An exact copy of the entries is required, excluding any pictures.

** Opening Data under study block **

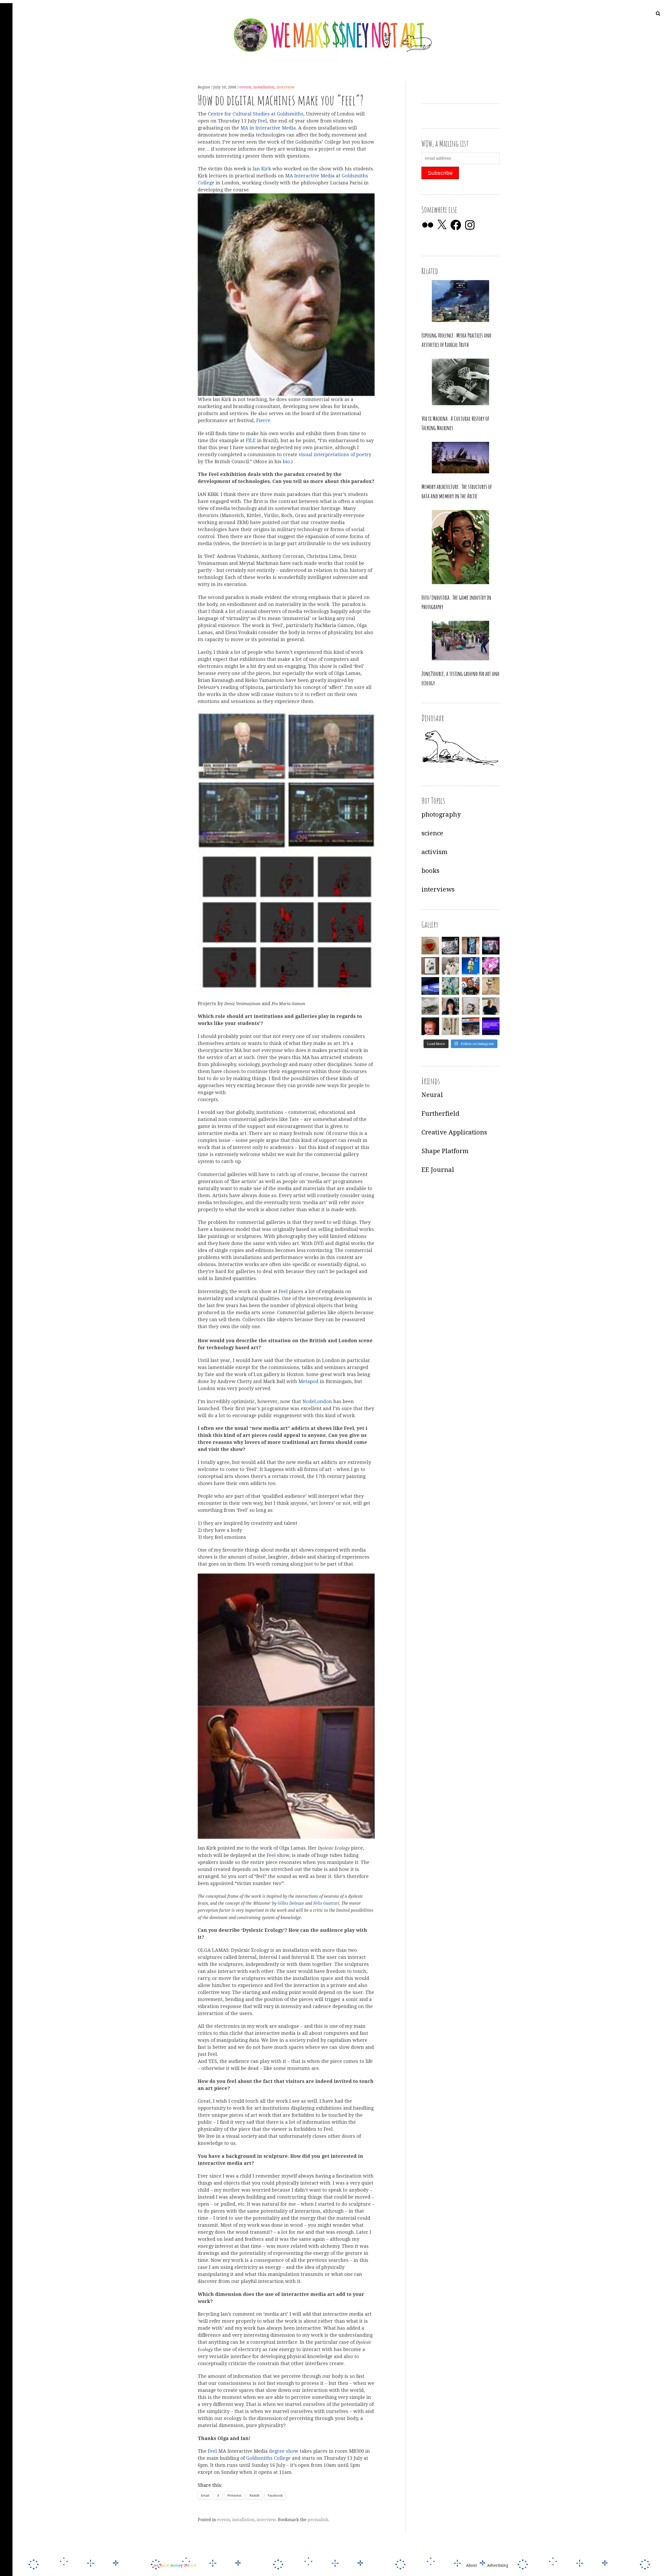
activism (434, 852)
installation (263, 87)
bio (286, 461)
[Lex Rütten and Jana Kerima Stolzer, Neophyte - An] (470, 945)
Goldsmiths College (268, 2458)
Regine (204, 87)
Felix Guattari (326, 1903)
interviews (437, 889)
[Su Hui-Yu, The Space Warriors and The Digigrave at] (491, 1026)
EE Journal (437, 1169)
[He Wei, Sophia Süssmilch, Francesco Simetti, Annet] (450, 966)
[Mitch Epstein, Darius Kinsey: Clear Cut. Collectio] (450, 945)
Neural (432, 1095)
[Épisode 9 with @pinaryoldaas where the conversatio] (470, 966)
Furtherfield (440, 1113)
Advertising (497, 2566)
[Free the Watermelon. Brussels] (470, 1026)
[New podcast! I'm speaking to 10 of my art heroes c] (491, 1006)
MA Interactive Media (310, 176)
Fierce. (263, 420)
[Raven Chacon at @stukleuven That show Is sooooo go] (430, 986)
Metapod (308, 1381)
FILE (251, 440)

** Closing Data under study block **

Answer to the problem -
activism (434, 852)
installation (263, 87)
bio (286, 461)
[Lex Rütten and Jana Kerima Stolzer, Neophyte - An] (470, 945)
Goldsmiths College (268, 2458)
Regine (204, 87)
Felix Guattari (326, 1903)
interviews (437, 889)
[Su Hui-Yu, The Space Warriors and The Digigrave at] (491, 1026)
EE Journal (437, 1169)
[He Wei, Sophia Süssmilch, Francesco Simetti, Annet] (450, 966)
[Mitch Epstein, Darius Kinsey: Clear Cut. Collectio] (450, 945)
Neural (432, 1095)
[Épisode 9 with @pinaryoldaas where the conversatio] (470, 966)
Furtherfield (440, 1113)
Advertising (497, 2566)
[Free the Watermelon. Brussels] (470, 1026)
[New podcast! I'm speaking to 10 of my art heroes c] (491, 1006)
MA Interactive Media (310, 176)
Fierce. (263, 420)
[Raven Chacon at @stukleuven That show Is sooooo go] (430, 986)
Metapod (308, 1381)
FILE (251, 440)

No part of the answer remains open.